The February 26, 2013 blog post of the Program on Negotiation at Harvard Law School looked at what role gender plays in the "dictator game". In "The Dictator Game: Justifying Selfishness In Negotiation", the author reviews a recent study on selfishness in negotiation by Fei Song of York University and C. Brian Cadsby and Tristan Morris of the University of Guelph. (http://www.pon.harvard.edu/daily/meeting-facilitation-daily/the-dictator-game-justifying-selfishness-in-negotiation/ ) In their study, participants played the "dictator game" in which "...Party A is given a sum of money to allocate between himself and Party B. Because Party B has no power, Party A's allocation goes into effect without debate. The dictator game captures the essence of negotiations in contexts with an extreme power differential." (Id.)

The researchers compared the results of the game when played by a single player as Party A versus those playing as part of a two person team. They also compared how males and females played in the role of Party A. They found that male players were "significantly more selfish when they represented a team..." than when acting alone while female players were "... less influenced by whether they represented only themselves or a ... team." (Id.).

Earlier research had also concluded that "... negotiators are more selfish when they can attribute selfish behavior to their group rather than to themselves." (Id.) Thus, one might read in the news that a federal judge is retiring from the bench to go into private practice to put his children through private college.
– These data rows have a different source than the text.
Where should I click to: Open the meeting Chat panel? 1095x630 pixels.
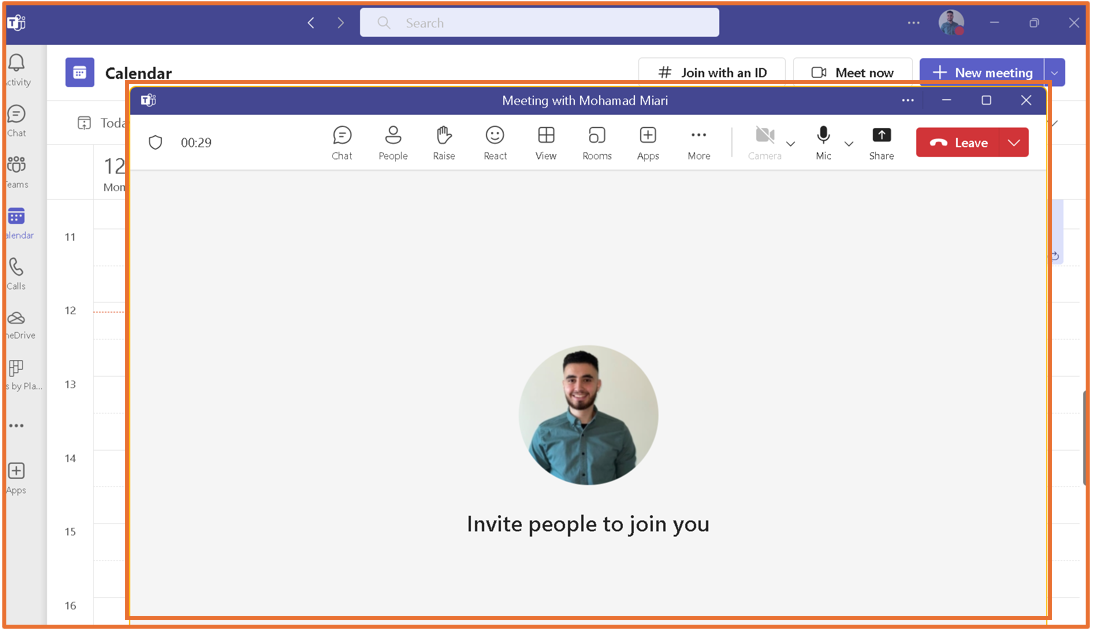342,142
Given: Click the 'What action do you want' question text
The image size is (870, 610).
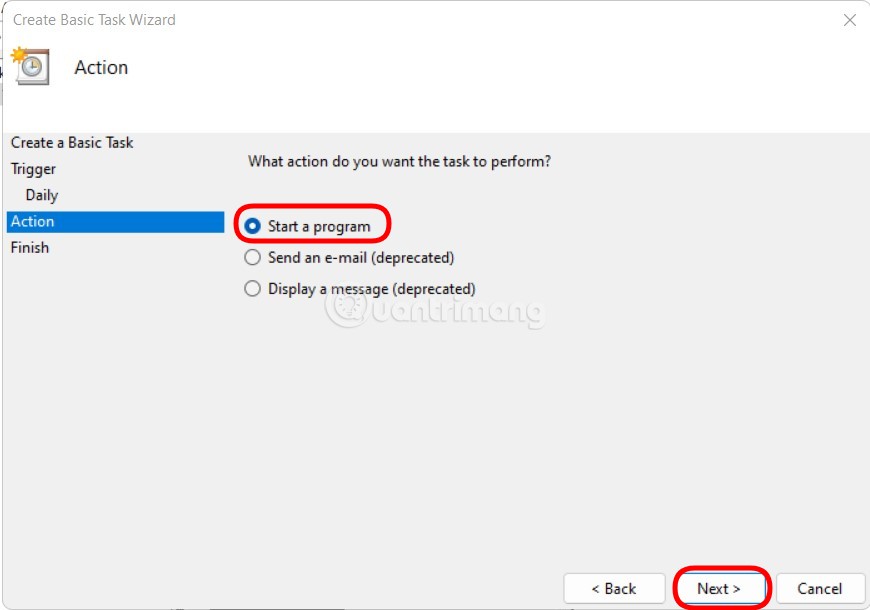Looking at the screenshot, I should (x=399, y=161).
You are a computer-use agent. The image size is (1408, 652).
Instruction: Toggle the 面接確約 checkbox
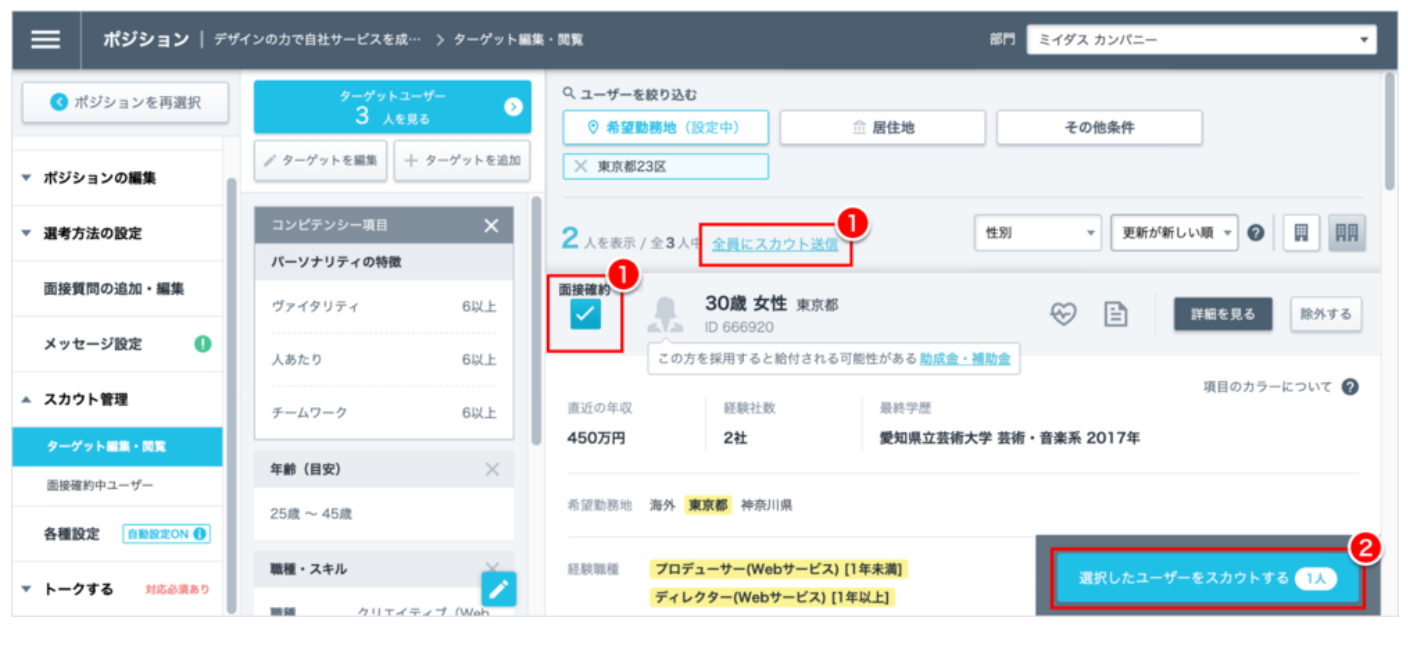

In essence, the judge is retiring to make more money in private practice but won't say so; she prefers to attribute the job change to her family's needs.

The researchers also raised the notion that female negotiators "...are less influenced by the social context of representing a group...." (Id.) That is, when they start to reference a family, or other group, they may be gearing up to claim more than their fair share of the distribution. ( Id.)

Whether one is negotiating in her own behalf or on behalf of a group, makes a difference and will definitely, affect, the ultimate share of the distribution that each party receives.

So... the dictator game is definitely worth remembering the next time you negotiate anything.

..... Just something to think about.